Sunday, March 6, 2011

Boys Will Be Boys?!

Wait.... No need to click the back button! You are in the right place. I know the book cover to the left may seem a little weird for a middle school teacher blog, but I promise it will make sense in a minute.

A common phrase I hear muttered by female teachers is "those boys!" As in, those boys are loud/active/disrespectful/gaseous(!). Regrettably, these situations are usually handled with an overbearing attitude or a raised voice from the teacher. I think a lot of these unfortunate incidents could be avoided with a little more understanding between the genders.

Let me tell you a not so well-kept secret... men are simple! Now before the laughter gets out of control, I don't mean "simple" intellectually. I am talking about what makes us tick and keeps us happy. Here is a quote from the first chapter of the book.

"[M]en are simple creatures who come from a woman, are nurtured and brought up by a woman, and yearn for the continued love, admiration and approval of a woman. . . Women need to better appreciate the magnitude of their power and influence over men, and not misuse or abuse it."

One universal concept in the book is that what all men (And aren't the boys in our classes just men in the making?) really need are the three A's: attention, affection, and
affirmation. Speaking as a man myself, I couldn't agree more!

Now I know the teacher/student relationship is different from that of husband and wife, but couldn't the three A's also be applied in the classroom?

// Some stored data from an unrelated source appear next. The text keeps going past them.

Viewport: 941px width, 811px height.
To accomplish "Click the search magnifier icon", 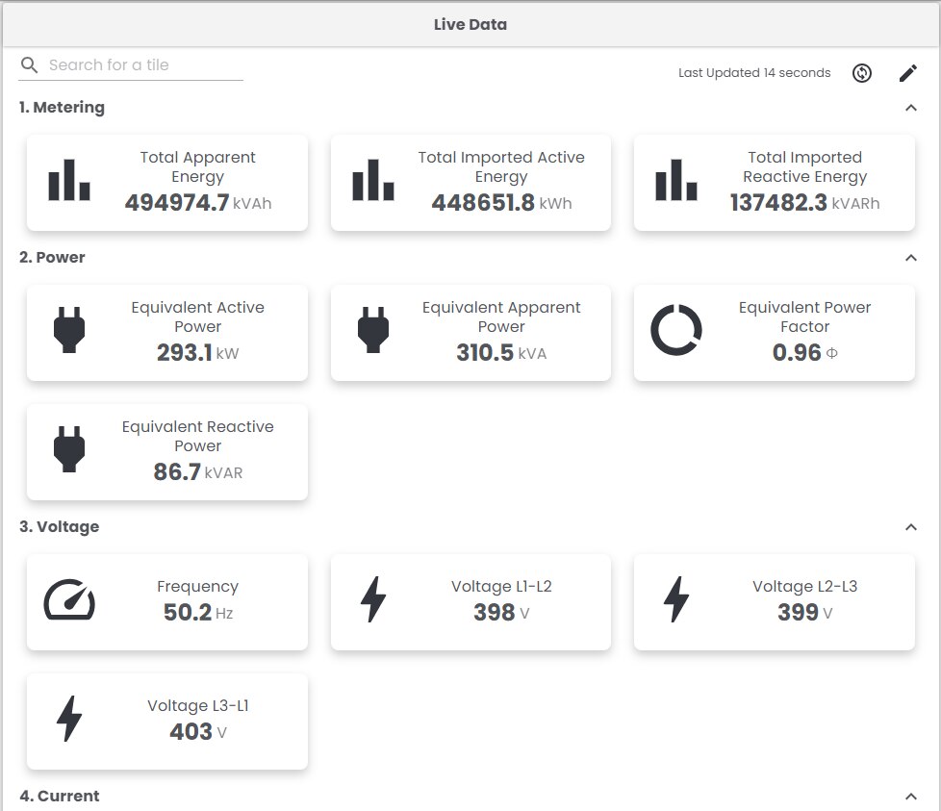I will 30,65.
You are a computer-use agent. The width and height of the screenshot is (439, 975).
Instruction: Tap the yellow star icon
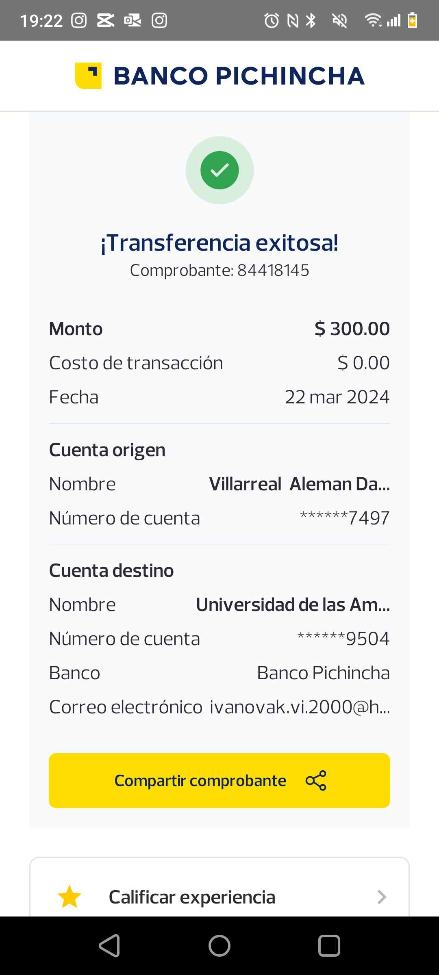pos(70,897)

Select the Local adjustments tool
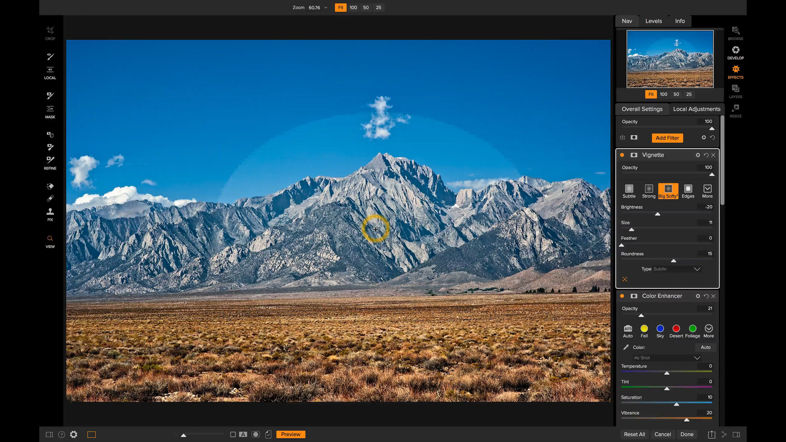[x=696, y=108]
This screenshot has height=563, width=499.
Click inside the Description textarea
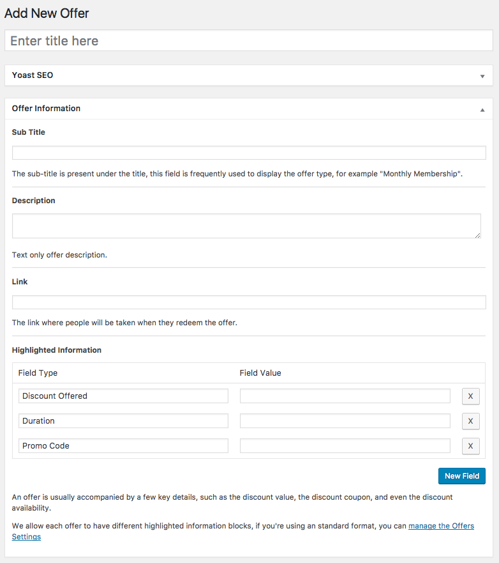246,226
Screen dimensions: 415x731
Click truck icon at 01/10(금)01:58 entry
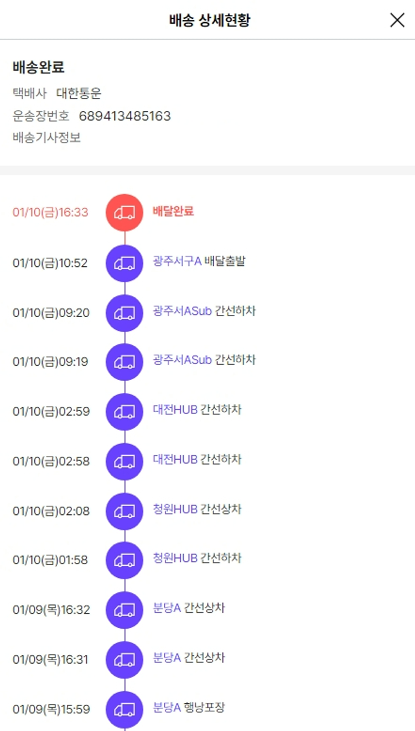tap(125, 560)
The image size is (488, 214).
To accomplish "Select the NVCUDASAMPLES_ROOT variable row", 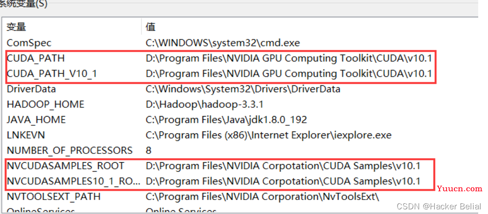I will pyautogui.click(x=239, y=166).
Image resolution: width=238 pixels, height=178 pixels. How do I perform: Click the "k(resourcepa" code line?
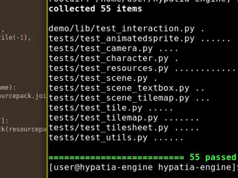(23, 129)
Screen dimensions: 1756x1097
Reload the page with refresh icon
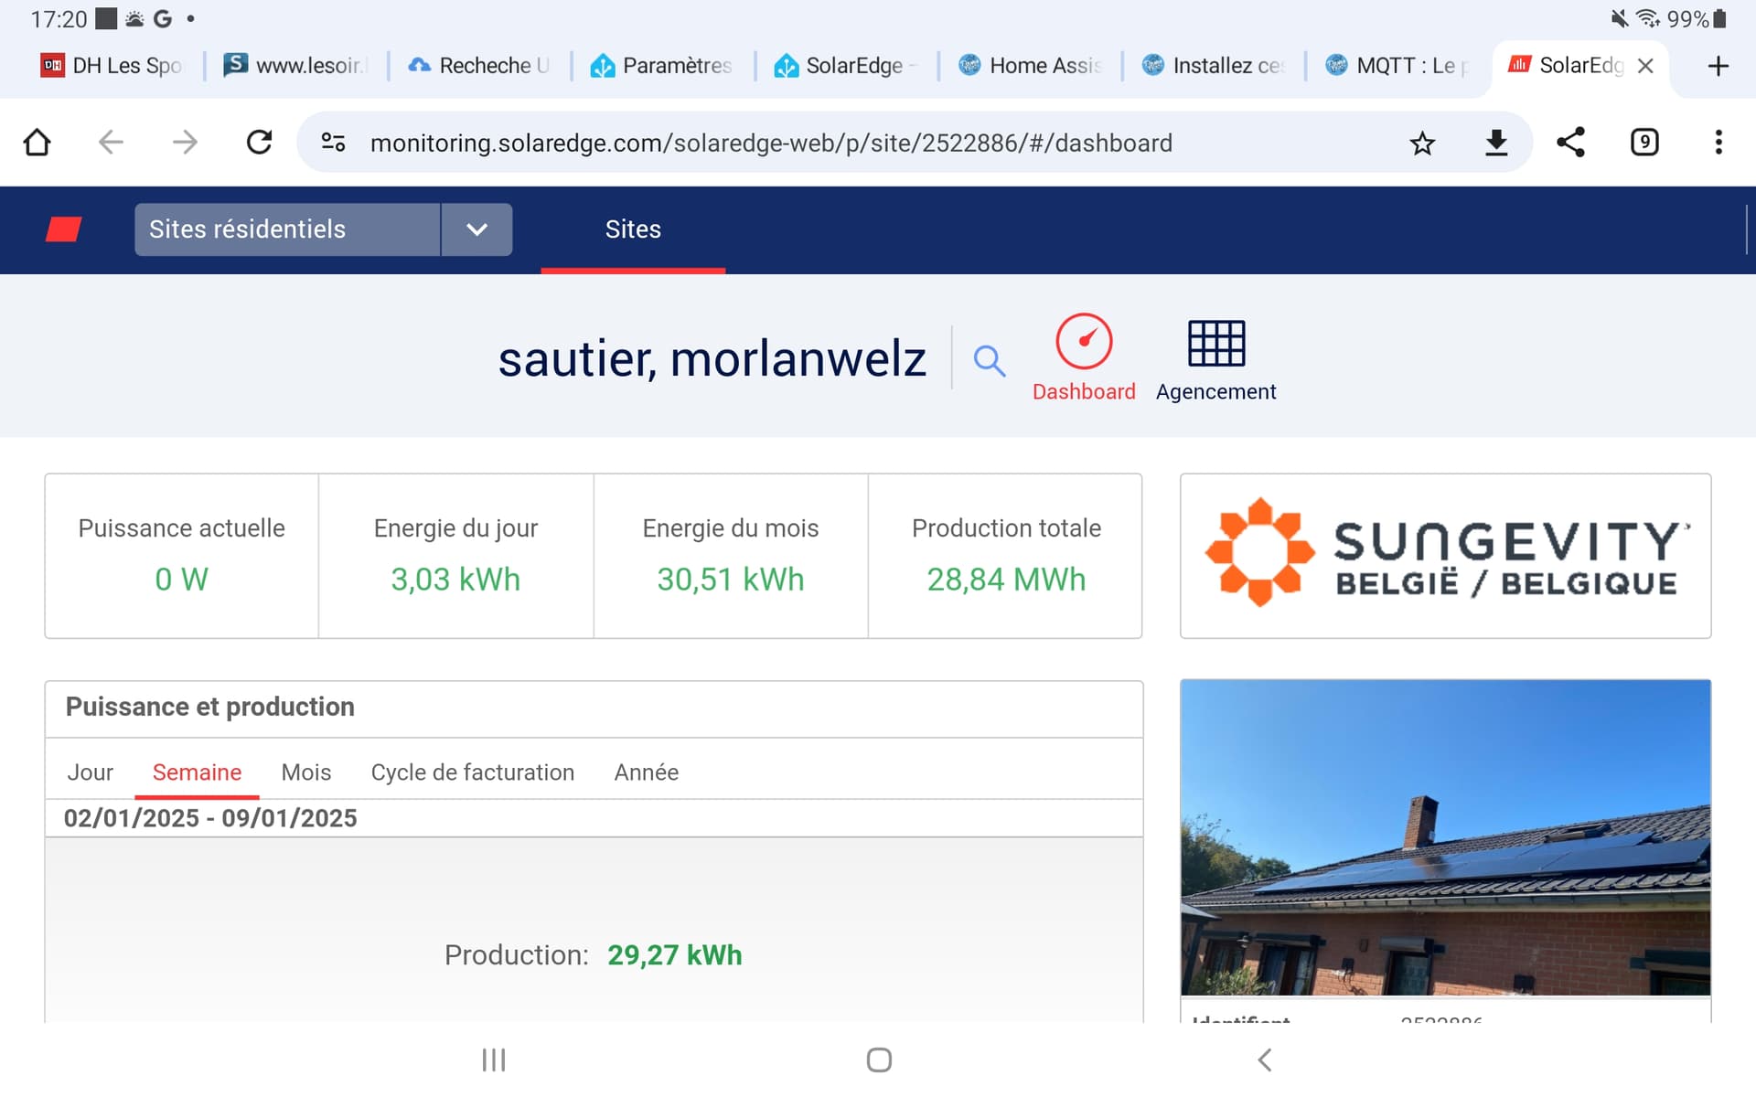[259, 143]
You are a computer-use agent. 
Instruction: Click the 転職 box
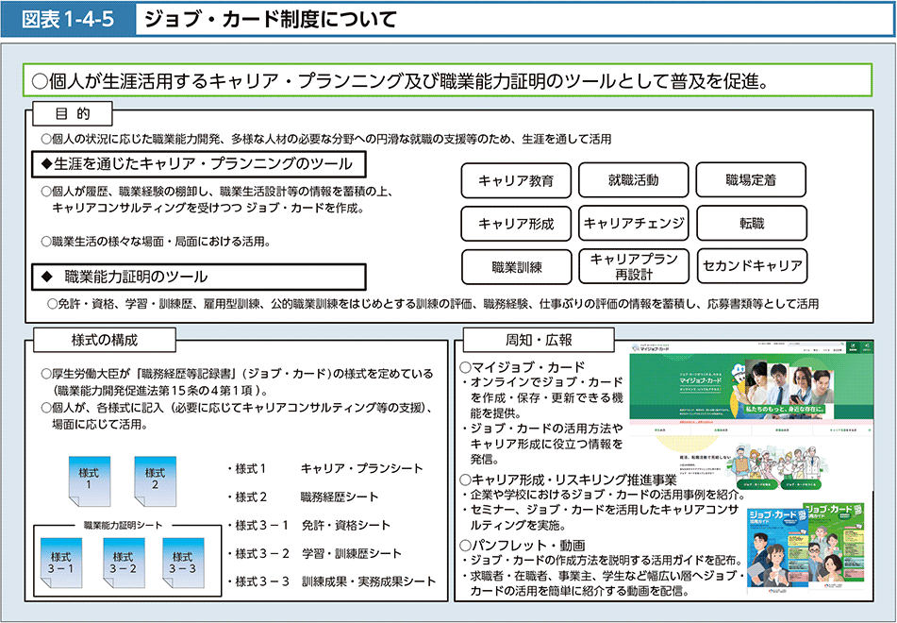751,224
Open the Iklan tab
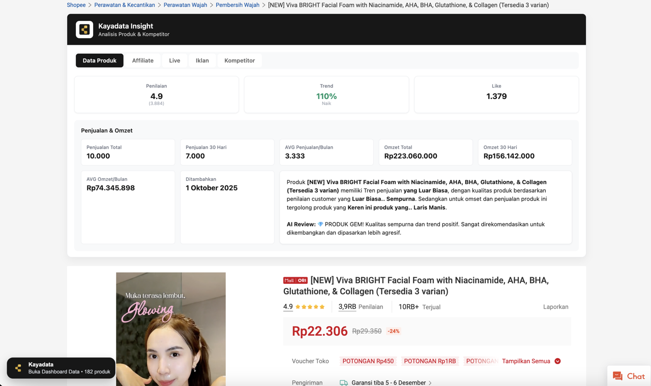Screen dimensions: 651x386 pos(202,60)
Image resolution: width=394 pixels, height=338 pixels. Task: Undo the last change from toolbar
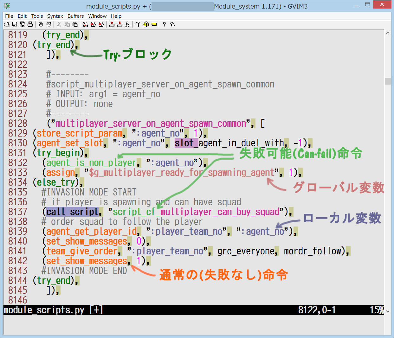pyautogui.click(x=41, y=24)
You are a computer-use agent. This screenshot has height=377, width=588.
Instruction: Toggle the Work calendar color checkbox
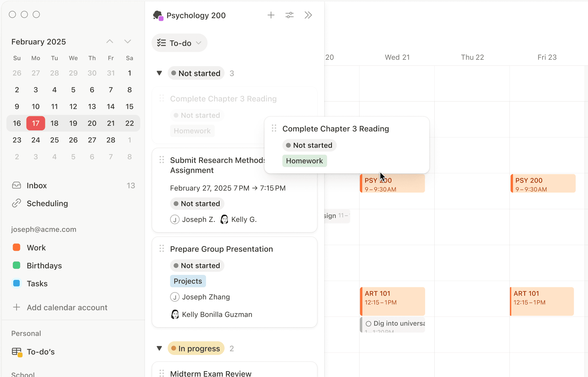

--A boy that is not receiving attention will seek it by any means possible. This often shows itself through classroom disruptions. After all, negative attention is still attention!
--On the subject of affection, I am not necessarily advocating the physical variety. (I don't want to see any of you as the lead story on the evening news!) However, our affection for the young men in our classroom can be easily shown through our body language and our tone voice. It is hard to convince someone that you care for them when you are scowling their way. Perhaps teachers should spend some time in front of a mirror practicing their smile! :)
--As for affirmation, who doesn't like to hear from others about the good job they are doing? Teachers should work on being more open with their uplifting words and encouragement. Maybe that "unmotivated" boy in class has quit only because no one has taken the time to remind him that he is capable of doing a good job in academics and behavior.

Sooo... the next time you are having problems with "those boys," maybe you can take a step back and evaluate how you are fulfilling their needs for the three A's in your classroom.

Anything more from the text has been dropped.